The young Greek onlooker gave a start forward. The older bearded man laid a hand on his arm.
“Let the dead bury their dead—my Onesimus! If souls refuse rebirth into a new life and will remain in their own dungeons, they can but die! New wine in new bottles, son; for the new wine has burst the old bottles in the glad wine of a new life for the ages to come.”
It was impossible to get passage by sea to Ephesus; so the next morning, they resumed their journey along the sea road toward Antioch. It is unnecessary to trace the progress forward of that journey.
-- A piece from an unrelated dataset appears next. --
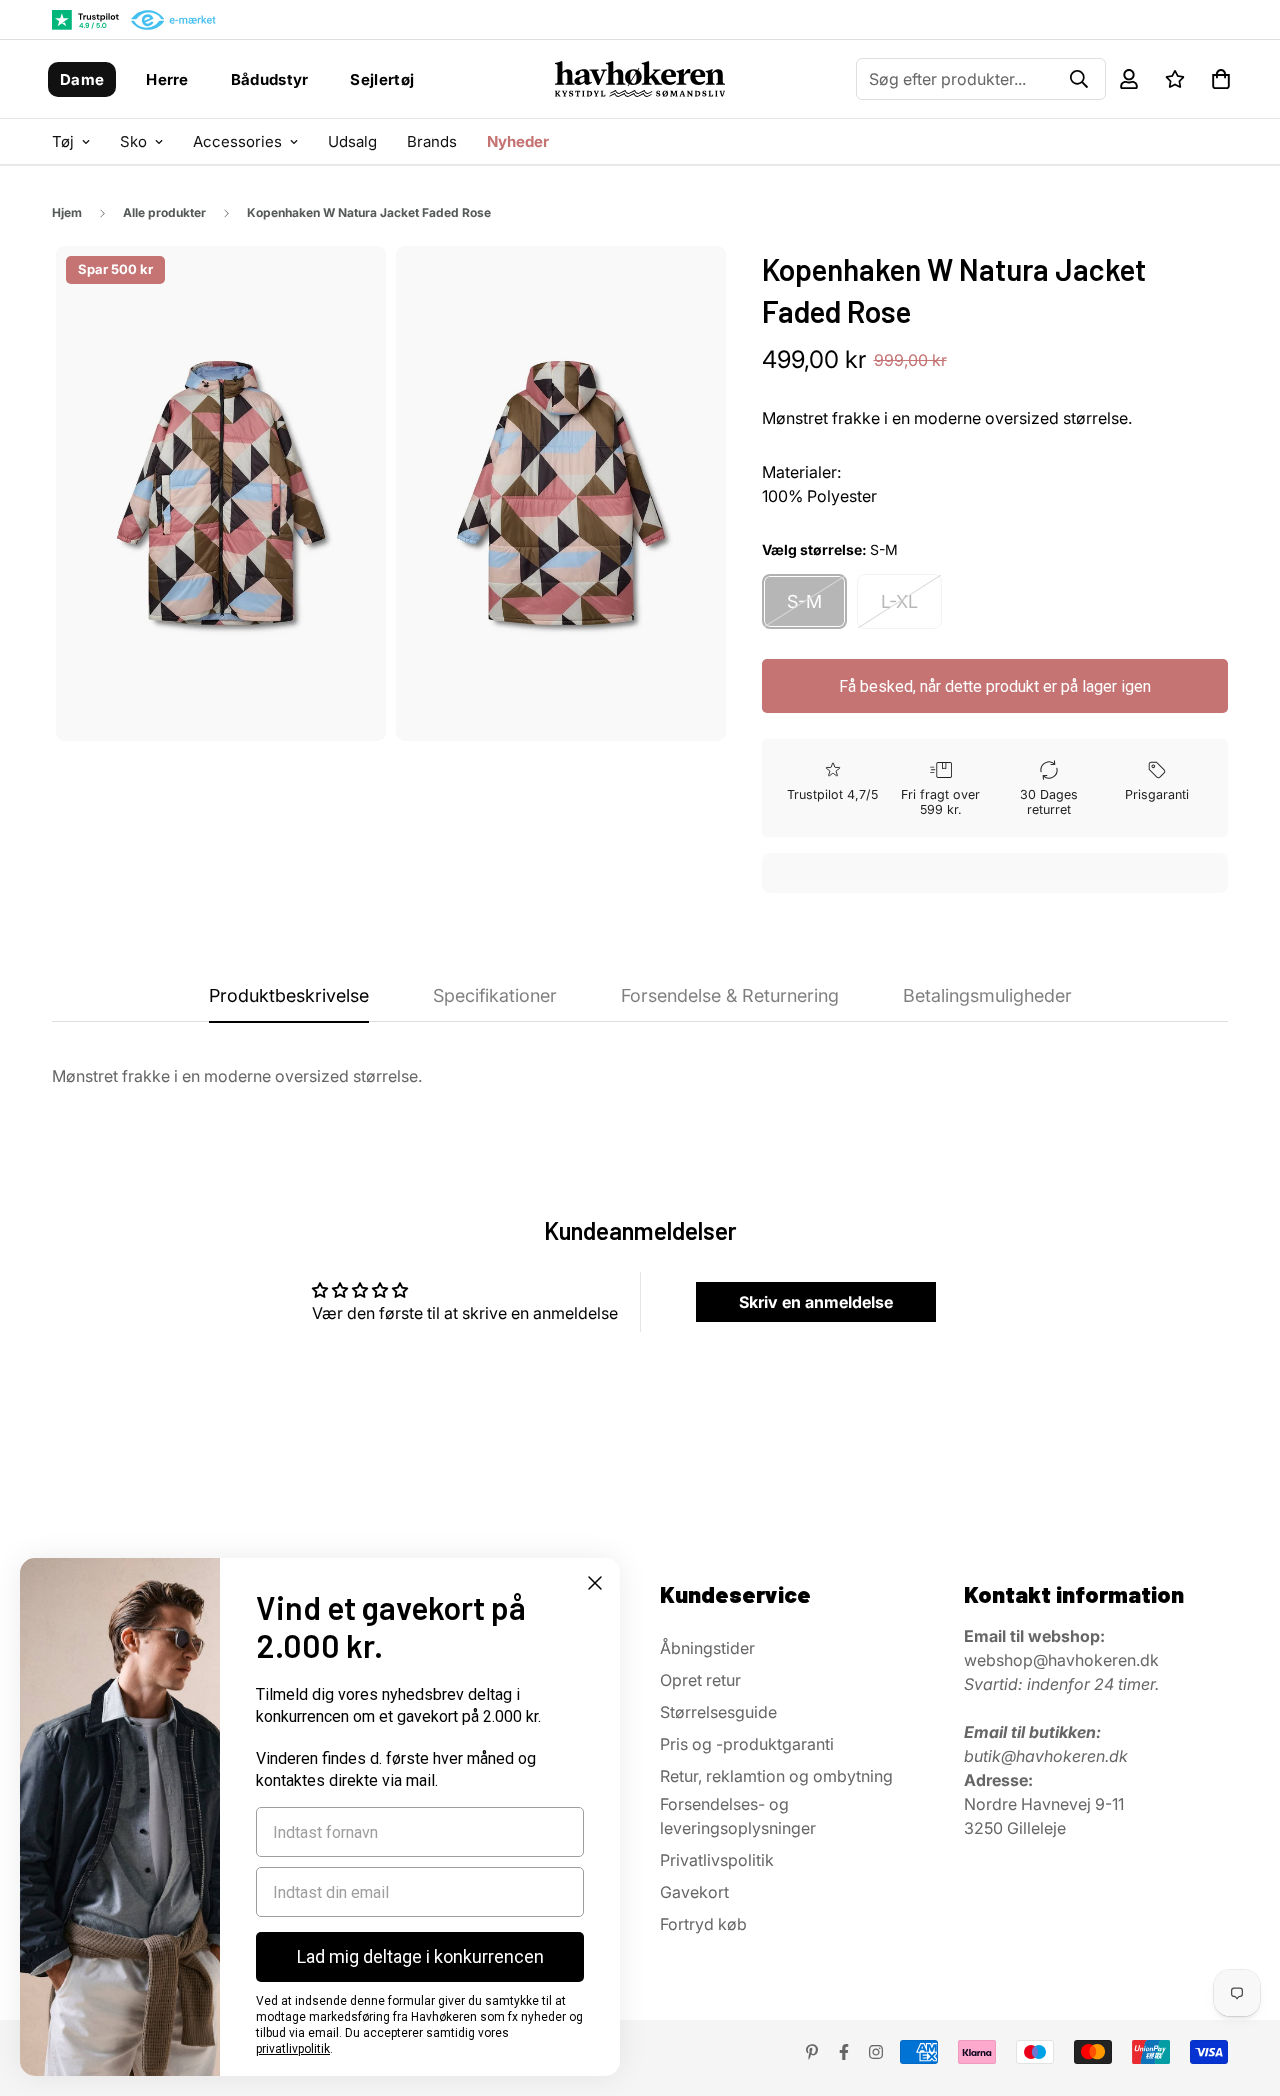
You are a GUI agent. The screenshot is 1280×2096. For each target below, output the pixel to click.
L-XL (899, 601)
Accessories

Every stopping place was sacred to the past and to the future for all time—Tyre and Sidon and Carmel, whose glories had departed with memories of Elijah and Jonah and Solomon and Christ; then Seleucia, the port leading through mountain pass to Antioch; but here, while war had not left desolation, so many of the Roman officers had come up to pass the winter in rest and pleasure that the Greek travelers were again forced to camp outside the city walls and send their beasts and servants into one of the public khans, where they would have shelter when the autumn rains broke.
The desert and mountain clans had done as they are doing to-day and have done since time began—as the snows and rains of the upper mountains began to fall, they had driven their herds down to the plains to pasture for the winter or find sale to the Roman buyers. A yellow tent city of woven camels’ hair dotted the plains outside the city walls of white marble and gray stone.